--- Exercise requirements ---
Output only the lines below that start at the line containing "Choose the All" and end at the line containing "Given: Click 3,000", with both ends kept.

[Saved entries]
§ §

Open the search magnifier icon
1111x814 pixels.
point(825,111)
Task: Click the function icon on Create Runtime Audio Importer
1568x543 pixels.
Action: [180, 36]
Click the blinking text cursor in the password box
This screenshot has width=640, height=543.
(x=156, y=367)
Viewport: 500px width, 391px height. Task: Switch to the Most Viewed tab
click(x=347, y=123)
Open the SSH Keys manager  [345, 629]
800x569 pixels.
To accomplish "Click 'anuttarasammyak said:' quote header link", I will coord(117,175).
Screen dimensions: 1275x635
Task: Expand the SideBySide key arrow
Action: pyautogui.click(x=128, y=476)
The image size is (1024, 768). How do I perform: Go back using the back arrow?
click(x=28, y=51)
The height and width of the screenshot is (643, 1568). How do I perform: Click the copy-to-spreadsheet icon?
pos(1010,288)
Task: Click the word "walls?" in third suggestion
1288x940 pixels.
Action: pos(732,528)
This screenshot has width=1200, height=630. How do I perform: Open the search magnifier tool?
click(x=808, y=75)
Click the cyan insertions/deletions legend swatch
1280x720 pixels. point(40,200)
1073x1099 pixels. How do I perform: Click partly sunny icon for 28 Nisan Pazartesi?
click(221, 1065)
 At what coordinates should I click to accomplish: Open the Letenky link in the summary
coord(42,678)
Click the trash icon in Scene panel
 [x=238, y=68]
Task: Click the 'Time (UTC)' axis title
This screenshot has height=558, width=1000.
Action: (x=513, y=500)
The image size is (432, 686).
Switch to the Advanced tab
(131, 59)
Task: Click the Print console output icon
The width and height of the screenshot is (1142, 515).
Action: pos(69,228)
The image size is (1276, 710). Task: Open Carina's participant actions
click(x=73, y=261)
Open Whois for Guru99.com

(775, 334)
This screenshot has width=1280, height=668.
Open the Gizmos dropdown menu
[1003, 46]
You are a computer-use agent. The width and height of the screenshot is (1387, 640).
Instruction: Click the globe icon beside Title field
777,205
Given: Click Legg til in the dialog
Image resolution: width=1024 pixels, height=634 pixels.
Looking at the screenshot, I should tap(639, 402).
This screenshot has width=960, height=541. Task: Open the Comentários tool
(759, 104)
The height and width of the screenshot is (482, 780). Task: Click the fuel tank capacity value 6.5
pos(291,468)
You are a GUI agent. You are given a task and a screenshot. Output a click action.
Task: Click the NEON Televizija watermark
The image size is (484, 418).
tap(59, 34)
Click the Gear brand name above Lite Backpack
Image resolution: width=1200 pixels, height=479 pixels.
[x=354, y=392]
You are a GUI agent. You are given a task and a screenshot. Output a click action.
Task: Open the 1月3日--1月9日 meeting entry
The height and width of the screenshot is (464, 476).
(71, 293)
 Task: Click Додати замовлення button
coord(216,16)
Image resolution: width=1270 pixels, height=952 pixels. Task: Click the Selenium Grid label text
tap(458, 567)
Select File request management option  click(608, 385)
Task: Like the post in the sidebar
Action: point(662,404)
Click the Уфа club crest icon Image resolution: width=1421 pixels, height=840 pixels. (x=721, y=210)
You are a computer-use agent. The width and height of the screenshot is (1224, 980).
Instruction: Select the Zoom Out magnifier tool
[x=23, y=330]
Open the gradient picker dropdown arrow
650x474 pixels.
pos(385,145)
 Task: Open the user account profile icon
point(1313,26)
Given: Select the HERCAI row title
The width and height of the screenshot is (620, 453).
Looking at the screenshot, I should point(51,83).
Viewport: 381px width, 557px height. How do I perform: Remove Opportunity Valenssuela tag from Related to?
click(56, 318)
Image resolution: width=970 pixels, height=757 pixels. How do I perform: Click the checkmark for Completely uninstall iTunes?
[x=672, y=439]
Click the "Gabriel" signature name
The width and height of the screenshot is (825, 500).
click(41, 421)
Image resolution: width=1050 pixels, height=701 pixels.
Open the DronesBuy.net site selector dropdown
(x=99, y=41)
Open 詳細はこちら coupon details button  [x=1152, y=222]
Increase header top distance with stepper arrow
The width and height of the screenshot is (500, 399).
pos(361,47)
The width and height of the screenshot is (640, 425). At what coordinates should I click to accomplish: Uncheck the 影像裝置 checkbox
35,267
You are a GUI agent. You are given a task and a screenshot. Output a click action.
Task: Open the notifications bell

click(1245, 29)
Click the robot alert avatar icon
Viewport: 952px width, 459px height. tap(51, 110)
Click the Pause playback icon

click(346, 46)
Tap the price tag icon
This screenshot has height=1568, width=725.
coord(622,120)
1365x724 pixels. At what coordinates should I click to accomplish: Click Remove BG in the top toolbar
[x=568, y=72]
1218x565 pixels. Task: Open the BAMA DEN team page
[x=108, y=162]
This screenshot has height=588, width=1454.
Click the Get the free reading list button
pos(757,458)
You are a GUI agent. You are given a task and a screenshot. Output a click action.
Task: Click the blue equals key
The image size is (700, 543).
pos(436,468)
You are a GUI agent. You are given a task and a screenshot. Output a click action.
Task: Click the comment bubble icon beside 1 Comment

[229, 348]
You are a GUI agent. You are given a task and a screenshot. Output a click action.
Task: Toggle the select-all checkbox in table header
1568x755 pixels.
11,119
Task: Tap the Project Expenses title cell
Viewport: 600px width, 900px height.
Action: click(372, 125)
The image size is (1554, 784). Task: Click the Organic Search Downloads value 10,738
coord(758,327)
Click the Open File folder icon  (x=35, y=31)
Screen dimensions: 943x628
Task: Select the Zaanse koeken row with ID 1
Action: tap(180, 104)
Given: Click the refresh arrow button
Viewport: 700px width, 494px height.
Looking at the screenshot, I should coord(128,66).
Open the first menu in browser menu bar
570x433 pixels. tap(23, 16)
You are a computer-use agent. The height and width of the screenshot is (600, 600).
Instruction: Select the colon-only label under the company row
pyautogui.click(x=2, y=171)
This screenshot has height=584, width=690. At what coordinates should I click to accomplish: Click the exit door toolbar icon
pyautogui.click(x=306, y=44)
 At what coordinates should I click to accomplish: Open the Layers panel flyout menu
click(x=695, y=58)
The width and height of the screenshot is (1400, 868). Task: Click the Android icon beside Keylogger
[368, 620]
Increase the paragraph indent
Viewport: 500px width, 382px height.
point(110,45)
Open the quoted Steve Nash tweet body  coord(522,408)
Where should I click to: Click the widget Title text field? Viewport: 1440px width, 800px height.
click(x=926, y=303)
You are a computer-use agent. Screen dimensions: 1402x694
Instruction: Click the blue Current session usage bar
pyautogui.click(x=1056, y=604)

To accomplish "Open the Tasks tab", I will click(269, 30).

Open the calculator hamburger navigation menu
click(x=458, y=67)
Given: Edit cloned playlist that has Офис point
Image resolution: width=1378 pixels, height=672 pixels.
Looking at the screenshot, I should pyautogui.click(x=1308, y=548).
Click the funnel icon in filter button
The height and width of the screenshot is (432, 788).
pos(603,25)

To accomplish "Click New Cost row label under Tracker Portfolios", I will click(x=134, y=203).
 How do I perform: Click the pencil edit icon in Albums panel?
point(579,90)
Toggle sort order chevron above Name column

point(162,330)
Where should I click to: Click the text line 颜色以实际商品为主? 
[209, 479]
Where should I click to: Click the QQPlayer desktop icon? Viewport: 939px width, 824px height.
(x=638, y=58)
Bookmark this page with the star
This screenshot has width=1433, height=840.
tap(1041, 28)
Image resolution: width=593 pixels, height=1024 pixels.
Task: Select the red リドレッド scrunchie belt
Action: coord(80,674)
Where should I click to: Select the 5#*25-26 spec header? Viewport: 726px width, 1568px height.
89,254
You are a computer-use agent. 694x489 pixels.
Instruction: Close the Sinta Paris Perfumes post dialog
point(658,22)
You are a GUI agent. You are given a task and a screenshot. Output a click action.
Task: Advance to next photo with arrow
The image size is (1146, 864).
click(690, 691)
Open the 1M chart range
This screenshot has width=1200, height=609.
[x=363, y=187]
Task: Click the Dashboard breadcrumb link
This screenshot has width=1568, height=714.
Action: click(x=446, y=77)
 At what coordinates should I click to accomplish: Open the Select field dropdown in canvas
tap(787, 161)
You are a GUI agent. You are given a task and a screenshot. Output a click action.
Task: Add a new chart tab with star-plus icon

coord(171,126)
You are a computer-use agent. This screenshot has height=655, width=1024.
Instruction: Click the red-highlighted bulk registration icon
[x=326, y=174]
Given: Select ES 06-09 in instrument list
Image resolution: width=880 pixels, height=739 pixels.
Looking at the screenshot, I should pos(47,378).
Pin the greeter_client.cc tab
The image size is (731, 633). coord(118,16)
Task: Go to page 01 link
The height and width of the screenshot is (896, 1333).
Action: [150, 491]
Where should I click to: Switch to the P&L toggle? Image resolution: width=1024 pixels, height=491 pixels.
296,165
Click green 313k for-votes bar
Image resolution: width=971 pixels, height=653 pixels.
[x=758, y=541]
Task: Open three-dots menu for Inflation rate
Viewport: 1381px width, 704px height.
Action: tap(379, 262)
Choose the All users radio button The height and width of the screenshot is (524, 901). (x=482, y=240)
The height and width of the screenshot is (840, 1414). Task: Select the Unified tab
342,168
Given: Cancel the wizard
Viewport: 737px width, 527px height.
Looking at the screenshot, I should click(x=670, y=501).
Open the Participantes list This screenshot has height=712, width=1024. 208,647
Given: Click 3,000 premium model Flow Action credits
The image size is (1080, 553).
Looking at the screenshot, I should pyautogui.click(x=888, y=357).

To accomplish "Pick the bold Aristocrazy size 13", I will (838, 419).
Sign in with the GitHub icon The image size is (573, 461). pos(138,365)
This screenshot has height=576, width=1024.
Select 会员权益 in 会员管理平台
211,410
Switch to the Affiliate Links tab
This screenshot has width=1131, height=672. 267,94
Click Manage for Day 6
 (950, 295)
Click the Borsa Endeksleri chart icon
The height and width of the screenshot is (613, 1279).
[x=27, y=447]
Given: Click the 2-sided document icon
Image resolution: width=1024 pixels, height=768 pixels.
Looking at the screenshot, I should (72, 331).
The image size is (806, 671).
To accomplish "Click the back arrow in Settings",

§ §

--- Written solution ---
Choose the All users radio button The height and width of the screenshot is (524, 901). (x=482, y=240)
The height and width of the screenshot is (840, 1414). Task: Select the Unified tab
342,168
Given: Cancel the wizard
Viewport: 737px width, 527px height.
Looking at the screenshot, I should click(x=670, y=501).
Open the Participantes list This screenshot has height=712, width=1024. 208,647
Given: Click 3,000 premium model Flow Action credits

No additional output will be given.